Foods that are Good for Inflammation


Inflammation is a natural reaction to injury, infection, or irritation of the tissues. It can cause swelling and redness in affected areas. In some cases, inflammation may be an adaptive response necessary for healing from illness or injury. But when excessive inflammation occurs without any apparent cause, it can lead to a variety of health problems. Fortunately, there are many foods that have been shown to reduce inflammation naturally, so you don't have to resort to drugs or surgery!  
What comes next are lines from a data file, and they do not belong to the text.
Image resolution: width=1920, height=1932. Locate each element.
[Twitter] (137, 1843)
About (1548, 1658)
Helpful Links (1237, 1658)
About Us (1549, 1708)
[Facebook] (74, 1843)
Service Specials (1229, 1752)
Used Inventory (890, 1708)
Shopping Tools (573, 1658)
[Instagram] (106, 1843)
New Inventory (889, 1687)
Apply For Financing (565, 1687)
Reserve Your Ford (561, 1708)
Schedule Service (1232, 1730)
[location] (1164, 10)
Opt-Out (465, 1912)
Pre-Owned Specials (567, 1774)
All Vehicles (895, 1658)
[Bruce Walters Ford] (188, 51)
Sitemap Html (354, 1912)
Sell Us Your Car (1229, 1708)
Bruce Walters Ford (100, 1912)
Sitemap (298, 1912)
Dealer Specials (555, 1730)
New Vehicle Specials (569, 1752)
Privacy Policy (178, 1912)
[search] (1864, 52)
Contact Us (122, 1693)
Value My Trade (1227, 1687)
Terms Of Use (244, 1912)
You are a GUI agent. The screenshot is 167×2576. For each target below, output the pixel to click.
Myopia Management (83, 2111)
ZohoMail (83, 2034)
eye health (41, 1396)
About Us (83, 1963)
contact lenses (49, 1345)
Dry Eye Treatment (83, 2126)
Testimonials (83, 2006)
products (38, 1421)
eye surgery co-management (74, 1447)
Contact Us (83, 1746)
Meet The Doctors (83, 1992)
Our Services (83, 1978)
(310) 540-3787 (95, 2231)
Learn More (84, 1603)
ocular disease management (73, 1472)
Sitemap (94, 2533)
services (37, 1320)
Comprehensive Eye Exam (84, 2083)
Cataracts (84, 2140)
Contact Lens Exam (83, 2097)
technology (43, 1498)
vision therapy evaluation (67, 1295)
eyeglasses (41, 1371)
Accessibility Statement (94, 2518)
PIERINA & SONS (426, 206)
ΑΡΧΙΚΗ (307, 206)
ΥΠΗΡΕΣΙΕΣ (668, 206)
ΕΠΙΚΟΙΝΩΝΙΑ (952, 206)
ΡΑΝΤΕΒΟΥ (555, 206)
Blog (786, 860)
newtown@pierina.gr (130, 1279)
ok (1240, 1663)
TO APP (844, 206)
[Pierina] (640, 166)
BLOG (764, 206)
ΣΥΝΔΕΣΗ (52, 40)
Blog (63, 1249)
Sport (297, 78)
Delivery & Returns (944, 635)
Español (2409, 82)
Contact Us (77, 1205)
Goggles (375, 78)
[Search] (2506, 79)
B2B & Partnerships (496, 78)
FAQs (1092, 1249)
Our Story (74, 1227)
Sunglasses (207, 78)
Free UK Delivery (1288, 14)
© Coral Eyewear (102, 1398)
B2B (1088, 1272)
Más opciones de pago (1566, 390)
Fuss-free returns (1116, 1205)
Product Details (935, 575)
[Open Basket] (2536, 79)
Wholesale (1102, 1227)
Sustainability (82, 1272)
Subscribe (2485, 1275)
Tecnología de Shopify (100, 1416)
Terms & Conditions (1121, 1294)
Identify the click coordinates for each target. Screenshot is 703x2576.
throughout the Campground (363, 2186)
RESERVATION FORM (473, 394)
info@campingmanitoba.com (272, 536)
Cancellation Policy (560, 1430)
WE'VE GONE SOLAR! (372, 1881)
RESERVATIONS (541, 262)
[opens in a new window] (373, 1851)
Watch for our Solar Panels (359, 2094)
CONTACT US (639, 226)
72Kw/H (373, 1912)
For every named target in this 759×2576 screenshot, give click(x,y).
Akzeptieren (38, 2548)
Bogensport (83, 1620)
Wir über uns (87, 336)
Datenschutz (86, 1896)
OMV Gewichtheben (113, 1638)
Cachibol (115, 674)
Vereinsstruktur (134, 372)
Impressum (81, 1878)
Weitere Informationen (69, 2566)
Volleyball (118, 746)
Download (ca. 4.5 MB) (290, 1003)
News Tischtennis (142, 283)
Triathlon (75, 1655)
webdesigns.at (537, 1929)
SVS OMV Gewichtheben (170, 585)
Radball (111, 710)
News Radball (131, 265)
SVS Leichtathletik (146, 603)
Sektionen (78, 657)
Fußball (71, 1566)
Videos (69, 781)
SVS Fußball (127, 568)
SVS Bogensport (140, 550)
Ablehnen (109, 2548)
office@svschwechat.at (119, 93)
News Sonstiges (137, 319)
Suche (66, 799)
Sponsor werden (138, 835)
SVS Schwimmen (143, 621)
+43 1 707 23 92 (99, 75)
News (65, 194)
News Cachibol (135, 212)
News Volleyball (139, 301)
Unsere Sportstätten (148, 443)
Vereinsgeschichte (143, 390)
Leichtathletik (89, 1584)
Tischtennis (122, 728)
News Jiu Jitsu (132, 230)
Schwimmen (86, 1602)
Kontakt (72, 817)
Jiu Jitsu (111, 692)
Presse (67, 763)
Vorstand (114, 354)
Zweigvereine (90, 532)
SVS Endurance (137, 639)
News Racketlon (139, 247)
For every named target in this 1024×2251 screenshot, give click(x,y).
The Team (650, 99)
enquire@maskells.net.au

Foods that are Good for Inflammation

Have you been feeling sluggish, tired, and achy lately? You might want to take a closer look at your diet. The next time you're looking for foods that are good for inflammation, try these top 30 picks. They will keep you energized so you can have the energy to go out there and enjoy life!

1. Flax Seeds

Flax seeds are some of the best foods for inflammation because they help fight off free radical damage and can reduce allergy symptoms. They also contain lignans, which help prevent cancer cells from growing. To get maximum benefits, grind the flax seeds instead of using them whole.

2. Salmon

Salmon is an amazing source of omega-3 fatty acids, which are the best food for inflammation. Omega-3s fight off free radical damage while providing anti-inflammatory effects. They also help reduce autoimmune diseases and improve brain function.

3. Ginger/ Ginger Root

Ginger is a root that adds flavor to many Asian dishes -- it's an essential component of many fried dishes! But did you know ginger has powerful anti-inflammatory effects? It inhibits enzymes involved in synthesizing inflammatory prostaglandin molecules in the body, making it helpful for rheumatoid arthritis sufferers. If taking it as

Ginger root contains powerful antioxidants that prevent cell damage while reducing joint pain and inflammation naturally. To get the most out of ginger root, you can make fresh ginger tea or find capsules in your local health store.

4. Tumeric Root

Turmeric contains curcuminoids, antioxidants that are great for treating osteoarthritis symptoms by reducing swelling and improving joint mobility without side effects. You can take advantage of its antioxidant properties by adding it to soups or sauces or by drinking turmeric tea.

5. Green Leafy Vegetables

Green leafy vegetables are a great source of vitamins A and C, which boost immunity while reducing inflammation in the body. Non-green leafy vegetables such as cauliflower and Brussel sprouts also have anti-inflammatory properties due to their vitamin K content.

6. Garlic

Garlic contains a compound called allicin, which is responsible for its antioxidant and anti-inflammatory benefits. Research shows that consuming garlic can help reduce LDL cholesterol levels as well as inflammation in the body.

7. Root Vegetables

Root vegetables are packed with nutrients, making them a great choice for anti-inflammatory diets. Studies show that sweet potatoes, carrots, turnips and yams contain carotenoids which have antioxidant properties. The antioxidants found in root vegetables can lower inflammation levels in the body

8. Pomegranates

Pomegranates are known to help fight prostate cancers due to their high antioxidant content. However, studies show that pomegranate extract can also decrease TNF-alpha production (the chemical responsible for inflammatory reactions) by up to 50%.

9. Olive Oil/olives

Olives contain plant compounds called phytochemicals which act as antioxidants since they fight against free radicals which can cause cell damage. Free radical damage is linked to conditions such as arthritis and other inflammatory diseases.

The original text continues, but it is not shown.